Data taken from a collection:
====

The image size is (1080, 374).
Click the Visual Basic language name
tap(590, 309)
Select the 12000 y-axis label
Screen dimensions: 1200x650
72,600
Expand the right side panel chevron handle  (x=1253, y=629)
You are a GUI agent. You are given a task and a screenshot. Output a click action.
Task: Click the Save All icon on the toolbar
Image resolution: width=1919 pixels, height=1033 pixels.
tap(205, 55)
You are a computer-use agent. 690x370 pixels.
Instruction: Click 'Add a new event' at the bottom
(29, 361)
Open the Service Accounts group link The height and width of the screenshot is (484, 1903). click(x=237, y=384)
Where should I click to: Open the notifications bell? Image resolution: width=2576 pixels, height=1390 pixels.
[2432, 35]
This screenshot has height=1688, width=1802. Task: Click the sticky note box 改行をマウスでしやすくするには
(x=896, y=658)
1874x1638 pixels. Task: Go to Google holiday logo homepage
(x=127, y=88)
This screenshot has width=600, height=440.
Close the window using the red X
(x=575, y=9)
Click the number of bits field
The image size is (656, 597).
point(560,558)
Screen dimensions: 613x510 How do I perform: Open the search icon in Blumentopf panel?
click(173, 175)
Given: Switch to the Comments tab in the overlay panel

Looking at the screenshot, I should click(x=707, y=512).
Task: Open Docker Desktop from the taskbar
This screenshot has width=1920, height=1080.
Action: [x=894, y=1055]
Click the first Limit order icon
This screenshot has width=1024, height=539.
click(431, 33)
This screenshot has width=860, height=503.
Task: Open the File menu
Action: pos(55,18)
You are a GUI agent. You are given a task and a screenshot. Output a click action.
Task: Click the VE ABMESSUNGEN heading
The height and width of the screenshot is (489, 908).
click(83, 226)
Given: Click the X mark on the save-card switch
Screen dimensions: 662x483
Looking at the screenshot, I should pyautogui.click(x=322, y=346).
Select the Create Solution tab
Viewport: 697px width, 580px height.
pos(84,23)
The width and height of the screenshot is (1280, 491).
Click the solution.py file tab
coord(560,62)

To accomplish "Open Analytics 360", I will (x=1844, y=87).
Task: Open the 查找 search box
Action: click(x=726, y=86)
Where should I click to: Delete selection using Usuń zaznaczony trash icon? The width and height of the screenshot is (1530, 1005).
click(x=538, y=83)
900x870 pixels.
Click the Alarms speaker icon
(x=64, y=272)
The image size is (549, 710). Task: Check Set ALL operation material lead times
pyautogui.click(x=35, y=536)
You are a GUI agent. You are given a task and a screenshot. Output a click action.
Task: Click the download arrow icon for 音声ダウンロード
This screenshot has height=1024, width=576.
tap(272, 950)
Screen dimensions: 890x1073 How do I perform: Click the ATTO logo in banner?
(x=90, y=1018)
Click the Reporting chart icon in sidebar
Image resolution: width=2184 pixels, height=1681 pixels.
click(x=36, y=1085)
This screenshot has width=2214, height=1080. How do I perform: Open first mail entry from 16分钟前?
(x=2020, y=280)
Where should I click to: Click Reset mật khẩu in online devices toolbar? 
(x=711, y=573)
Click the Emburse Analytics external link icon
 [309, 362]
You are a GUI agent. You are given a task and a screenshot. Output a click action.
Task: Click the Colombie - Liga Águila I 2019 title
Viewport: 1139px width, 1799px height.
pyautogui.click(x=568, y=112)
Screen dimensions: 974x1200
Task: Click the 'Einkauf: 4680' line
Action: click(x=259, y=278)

====

== SET EXERCISE ==
Copy out every line of the material above without changing anything.

== RESPONSE ==
The image size is (1080, 374).
Click the Visual Basic language name
tap(590, 309)
Select the 12000 y-axis label
Screen dimensions: 1200x650
72,600
Expand the right side panel chevron handle  (x=1253, y=629)
You are a GUI agent. You are given a task and a screenshot. Output a click action.
Task: Click the Save All icon on the toolbar
Image resolution: width=1919 pixels, height=1033 pixels.
tap(205, 55)
You are a computer-use agent. 690x370 pixels.
Instruction: Click 'Add a new event' at the bottom
(29, 361)
Open the Service Accounts group link The height and width of the screenshot is (484, 1903). click(x=237, y=384)
Where should I click to: Open the notifications bell? Image resolution: width=2576 pixels, height=1390 pixels.
[2432, 35]
This screenshot has height=1688, width=1802. Task: Click the sticky note box 改行をマウスでしやすくするには
(x=896, y=658)
1874x1638 pixels. Task: Go to Google holiday logo homepage
(x=127, y=88)
This screenshot has width=600, height=440.
Close the window using the red X
(x=575, y=9)
Click the number of bits field
The image size is (656, 597).
point(560,558)
Screen dimensions: 613x510 How do I perform: Open the search icon in Blumentopf panel?
click(173, 175)
Given: Switch to the Comments tab in the overlay panel

Looking at the screenshot, I should click(x=707, y=512).
Task: Open Docker Desktop from the taskbar
This screenshot has width=1920, height=1080.
Action: [x=894, y=1055]
Click the first Limit order icon
This screenshot has width=1024, height=539.
click(431, 33)
This screenshot has width=860, height=503.
Task: Open the File menu
Action: pos(55,18)
You are a GUI agent. You are given a task and a screenshot. Output a click action.
Task: Click the VE ABMESSUNGEN heading
The height and width of the screenshot is (489, 908).
click(83, 226)
Given: Click the X mark on the save-card switch
Screen dimensions: 662x483
Looking at the screenshot, I should pyautogui.click(x=322, y=346).
Select the Create Solution tab
Viewport: 697px width, 580px height.
pos(84,23)
The width and height of the screenshot is (1280, 491).
Click the solution.py file tab
coord(560,62)

To accomplish "Open Analytics 360", I will (x=1844, y=87).
Task: Open the 查找 search box
Action: click(x=726, y=86)
Where should I click to: Delete selection using Usuń zaznaczony trash icon? The width and height of the screenshot is (1530, 1005).
click(x=538, y=83)
900x870 pixels.
Click the Alarms speaker icon
(x=64, y=272)
The image size is (549, 710). Task: Check Set ALL operation material lead times
pyautogui.click(x=35, y=536)
You are a GUI agent. You are given a task and a screenshot. Output a click action.
Task: Click the download arrow icon for 音声ダウンロード
This screenshot has height=1024, width=576.
tap(272, 950)
Screen dimensions: 890x1073 How do I perform: Click the ATTO logo in banner?
(x=90, y=1018)
Click the Reporting chart icon in sidebar
Image resolution: width=2184 pixels, height=1681 pixels.
click(x=36, y=1085)
This screenshot has width=2214, height=1080. How do I perform: Open first mail entry from 16分钟前?
(x=2020, y=280)
Where should I click to: Click Reset mật khẩu in online devices toolbar? 
(x=711, y=573)
Click the Emburse Analytics external link icon
 [309, 362]
You are a GUI agent. You are given a task and a screenshot. Output a click action.
Task: Click the Colombie - Liga Águila I 2019 title
Viewport: 1139px width, 1799px height.
pyautogui.click(x=568, y=112)
Screen dimensions: 974x1200
Task: Click the 'Einkauf: 4680' line
Action: click(x=259, y=278)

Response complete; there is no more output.